第16話:雨の足音と忍び寄る利息
王都での短い自由時間は、瞬く間に過ぎ去った。
屋台で買い食いした串焼きの脂の旨味と、甘酸っぱい果実水の余韻を舌に残したまま、私とリナは集合場所である馬車へと戻った。
手持ちの銀貨5枚(5,000円)は、リナの笑顔と引き換えにほとんど消えてしまった。だが、後悔はない。彼女が頬張る姿を見られただけで、少しだけ心が軽くなった気がする。
「遅いぞ。置いていくところだった」
護衛の冒険者がぶっきらぼうに言うが、時間は定刻通りだ。
私たち奴隷や下働きの者が全員揃っていることを確認し、馬車は夕闇の迫る王都を後にした。
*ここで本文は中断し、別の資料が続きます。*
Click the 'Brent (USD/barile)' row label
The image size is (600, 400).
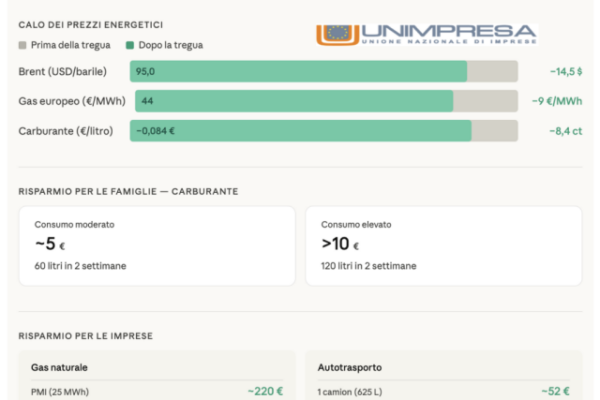[64, 71]
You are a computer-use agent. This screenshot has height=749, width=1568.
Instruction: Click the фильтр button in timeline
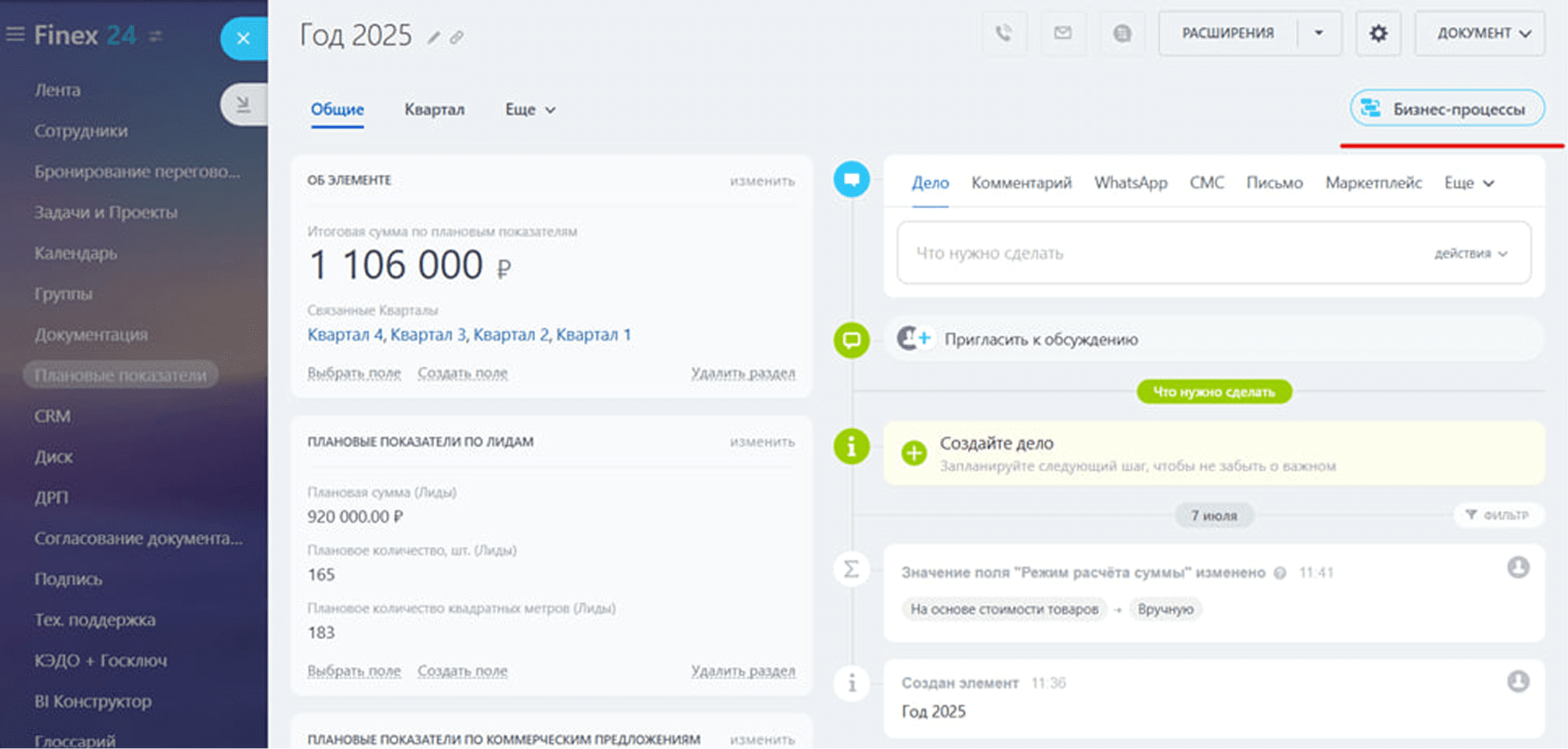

門をくぐり、整備された石畳の道がガタガタと揺れる土の道へと変わる。遠ざかる王都の明かりは、まるで届かない夢のように輝いて見えた。
「……また、来れるかな。カイトさん」
「さあな。借金が返せりゃ、客として来れるかもな」
荷台の隅、リナが小さな声で漏らした言葉に、私は視線を奪われたまま答えた。
遠ざかる王都の灯りに照らされた彼女の横顔は、守ってやりたいと思わせるほど儚い。
借金を返して自由になり、彼女を連れてくる。
それは、今の私にとっては遥か彼方の絵空事だった。
†
王都を出て数時間、街道沿いの開けた場所で一度目の野営を行うことになった。
火を囲み、暖を取る。
当然だが、私たち奴隷への食事支給はない。王都で食べた串焼きのカロリーなど、とっくに消費されている。リナは身を寄せ合うようにして私の隣に座り、無言で火を見つめていた。
この夜は特に何も起きなかった。魔物の襲撃もなく、静かなものだ。
ただ、空模様だけが気にかかる。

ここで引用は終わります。